Je prends des photos depuis 2006, mais je n’ai pas de formation de photographe. J’ai commencé à monter dans les clochers d’église, c’était comme un substitut au graffiti. Plus jeune, je peignais régulièrement. Mais j’ai décidé d’arrêter : j’avais l’impression d’aller dans une impasse, ça ne menait à rien. En montant dans les clochers des églises, j’avais tout : l’escalade, le rodage, l’intrusion, mais sans la dégradation, sans le vandalislme. Et dans ces églises, je suis tombé sur des graffitis anciens. Je voulais en rendre compte, en garder une trace – j’en ai mis dans mon tumblr, d’ailleurs. Donc j’ai dégoté un appareil et j’ai pris des photos.
Mais bon, j’ai bien galéré. Au début j’avais acheté un petit appareil à la con. Ça faisait des photos dégueu, je l’ai jeté. Puis j’ai acheté un Reflex. Je faisais tous les réglages en manuel, je bidouillais. Au début je touchais à cinquante trucs avant de voir quelque chose apparaître à l’écran. Mais à force de pratiquer, j’ai fini par comprendre comment ça marchait.

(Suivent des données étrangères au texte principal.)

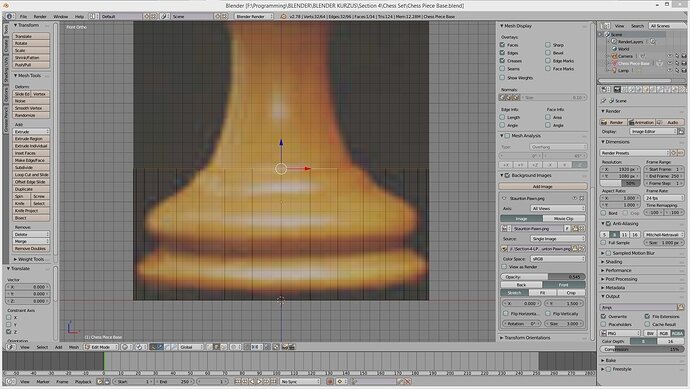Click the Remove Doubles button
Image resolution: width=690 pixels, height=389 pixels.
(x=30, y=249)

Qu’est-ce qui t’attire autant dans les églises ?
Y’a ce truc de chercher l’horizon. La première fois que je suis monté, j’ai suivi une camarade de classe. Une fois là-haut, je me suis retrouvé face à l’horizon. En ville, on n’est jamais confronté à l’horizon, la vision est régie par des perspectives. Ça a un lien avec les photos de la campagne, aussi : les gens de la campagne sont habitués à vivre entourés de l’horizon. Pour aller d’un point A à un point B, ils vont en ligne droite. On pense comme on se déplace, comme on voit. En ville, c’est plus difficile de penser grand. Quand on réfléchit à un problème, on a plus de chances de trouver une solution si rien n’arrête la vue. Les églises, c’est un peu ça, en fait : c’est beau, c’est haut, et ça permet de s’extraire de la condition de citadin régie par les perspectives.
T’es sur d’autres projets ?
Je bosse sur un autre livre qui va sortir en octobre. Pour celui-là aussi je cherche encore un éditeur. Sinon, je vais suivre une formation en topographie pour devenir géomètre. Ça implique moins, émotionnellement, que la photo, mais c’est assez proche au final. On se balade dans toute la ville avec un appareil posé sur un trépied, seul. Et ne pas travailler en équipe, pour moi c’est hyper important. Et toujours changer d’endroit aussi.